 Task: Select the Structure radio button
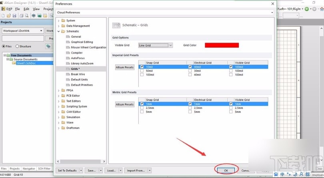point(17,46)
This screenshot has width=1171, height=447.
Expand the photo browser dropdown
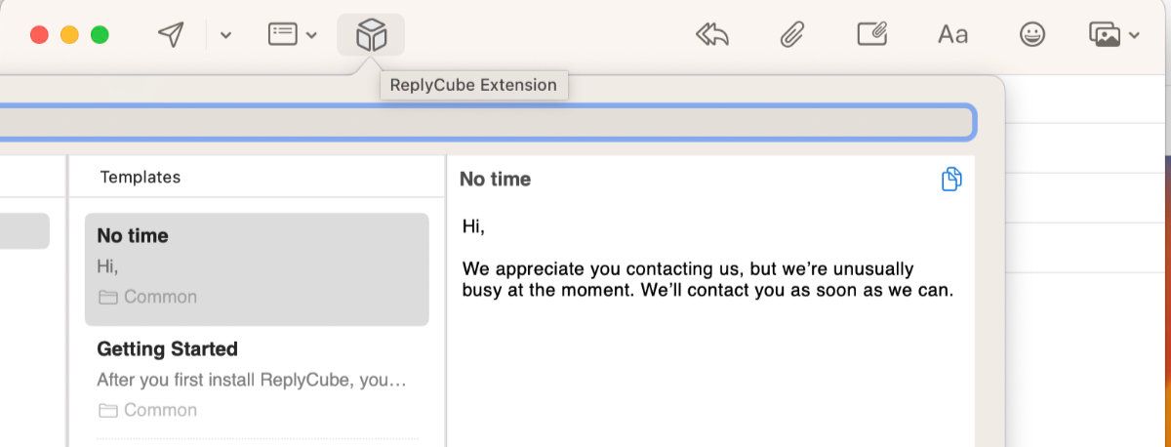(x=1113, y=35)
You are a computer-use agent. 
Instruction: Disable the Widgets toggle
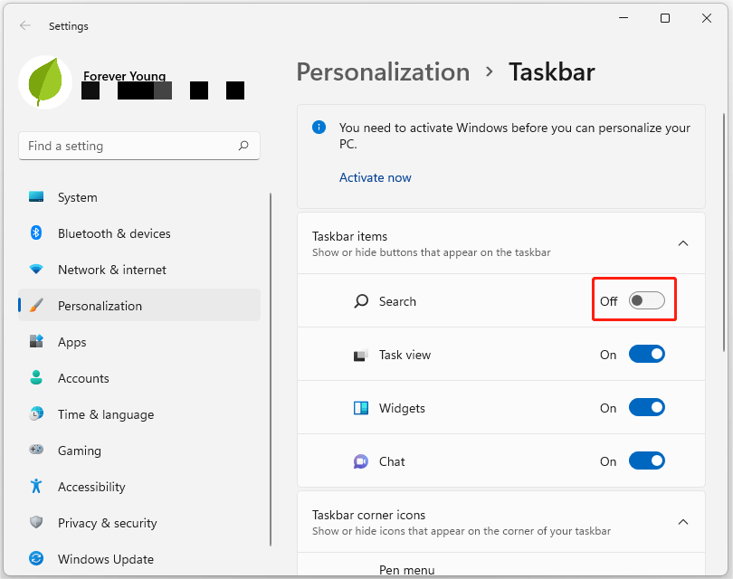pyautogui.click(x=647, y=407)
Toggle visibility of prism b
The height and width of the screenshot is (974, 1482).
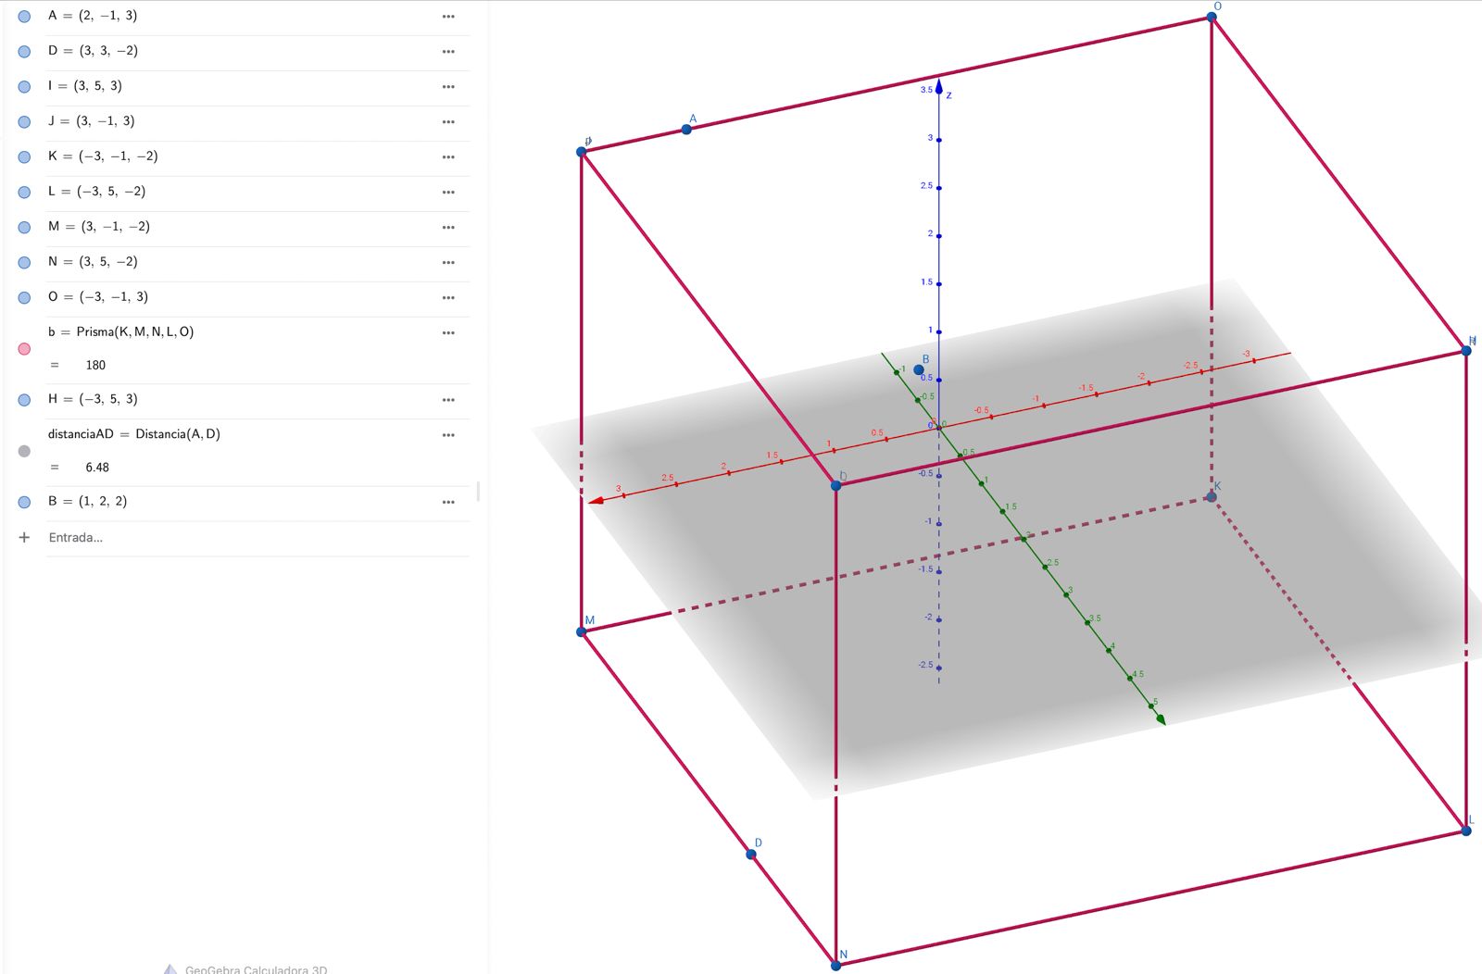click(x=24, y=349)
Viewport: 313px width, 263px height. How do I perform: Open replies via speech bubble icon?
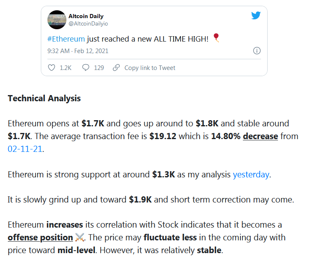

■ EXERCISE ■
Word for word, give again the lines from the line with "Toggle visibility of prism b" through the end of the records above, with both ends included and the pictures left out.

■ RESPONSE BOX ■
Toggle visibility of prism b
The height and width of the screenshot is (974, 1482).
click(x=24, y=349)
Viewport: 313px width, 263px height. How do I perform: Open replies via speech bubble icon?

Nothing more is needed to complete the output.